The review results are affected by statistical heterogeneity in the analyses, which may be due to methodological and clinical heterogeneity in the variables, as well as the large variability in the design and conduct of the studies. There were not enough studies to explore heterogeneity using subgroup and sensitivity analyses, nor to test for publication bias. In many instances, results come from a single study, which greatly reduces the applicability of the findings considering none of the studies had low RoB.

We limited eligible studies to those undertaken in high income countries and as a result we cannot generalize our findings to low- or middle-income countries. The body of evidence comes from nationwide surveys in schools in the USA and Europe.

Implications for research

There is a need for more evidence on how best to identify records which report research into modes of data collection.

Some of the analyses showed unexpected results which might merit further research. These include lifetime alcohol use being higher when a web survey was used compared to PAPI, although there was no difference for lifetime marijuana use. Also, the evidence of differences in reported mental health for telephone compared with web surveys merit further investigation. Whether and in what situations web surveys yield poorer response rates compared to other modes in adolescents should also be investigated in future studies.

The absence of research evidence on the impact of survey mode on mental health scores by gender or other demographic characteristics, suggests this area could merit research.

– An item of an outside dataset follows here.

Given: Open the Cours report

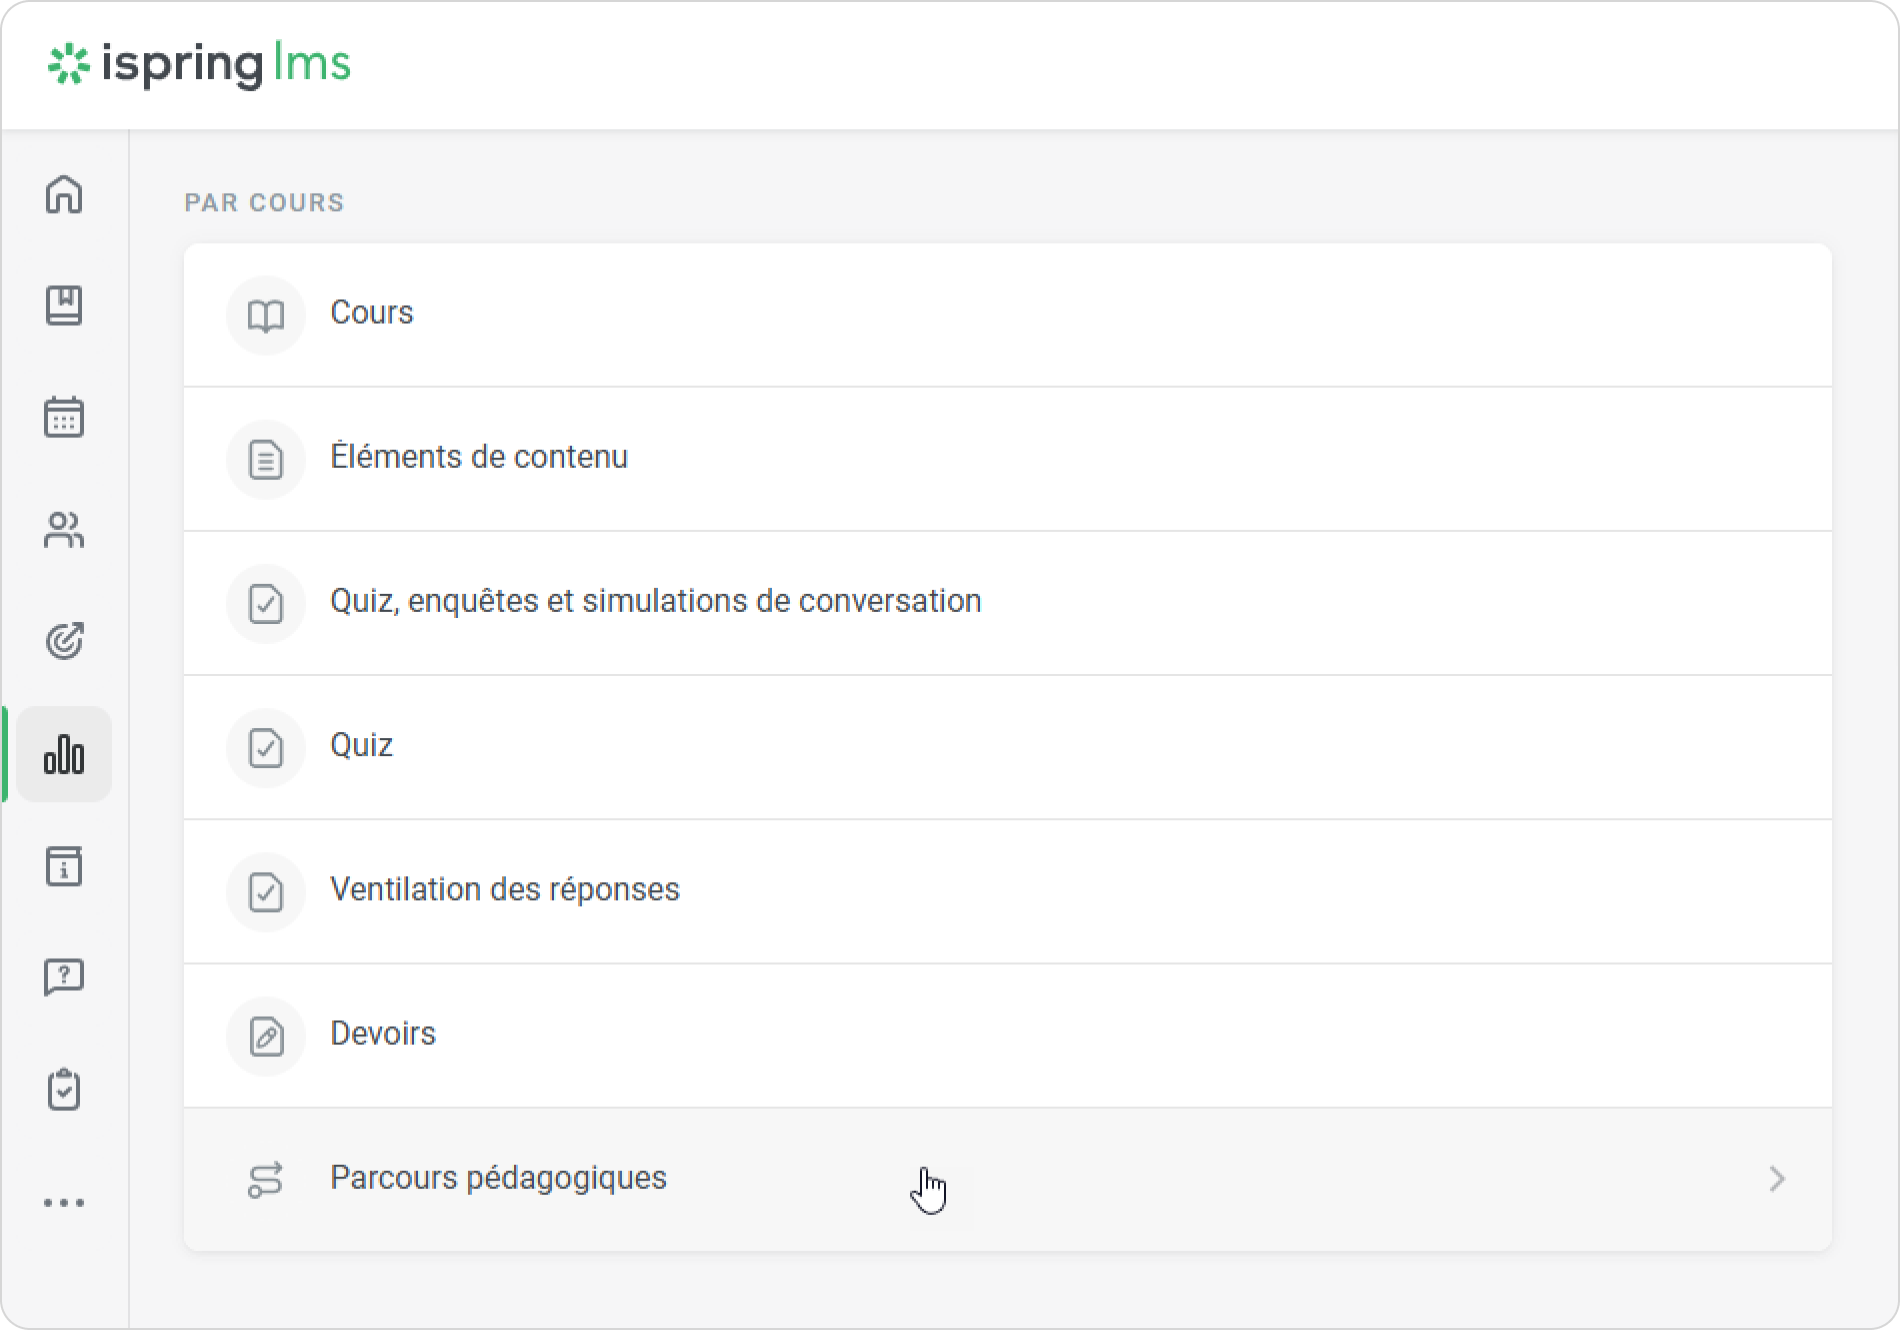Looking at the screenshot, I should pos(372,313).
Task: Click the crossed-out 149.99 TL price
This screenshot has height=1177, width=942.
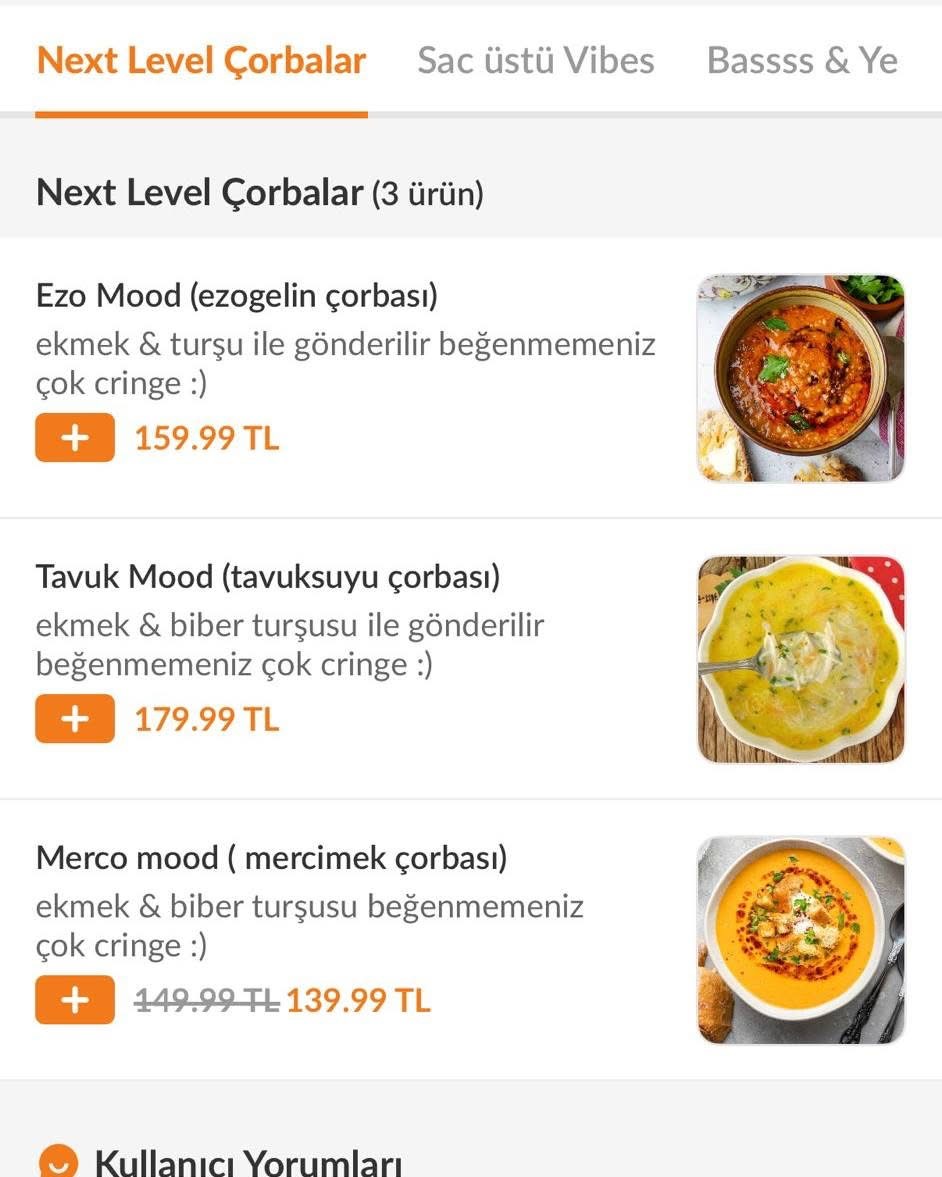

There is a need for research that could better reflect the current situation where adolescents’ use of the internet and smart phones is widespread.

Implications for practice

Survey designers must balance practical concerns against the sampling, non-response and measurement error associated with specific design features. This review, and others, highlight methods and strategies that may improve survey response rates among adolescents with minimal impact on the assessment of mental health status [11, 12, 42]. Based on the poor reporting in the included studies, authors should be encouraged to register their trials and make their protocols publicly available. Authors and journal editors should follow the CONSORT reporting guidelines [50].

Conclusions

Despite the absence of low RoB studies, few studies for some comparisons and the focus on research undertaken in high income countries, there are methods and strategies that could be considered for improving survey response rates among adolescents being surveyed about mental health and substance use. For example, the use of monetary incentives may lead to higher response rates. Our review show that survey mode has limited impact on response rates in surveys delivered in school settings. Outside school settings, web surveys may be superior to other modes, but more research is needed to determine this. More studies using controlled designs are needed to further identify effective methods and strategies to ensure adequate response rates among adolescents. Some studies indicate that mental health scores may differ between certain survey modes. Finally, there was limited evidence on any differences between gender and survey characteristics on mental health scores.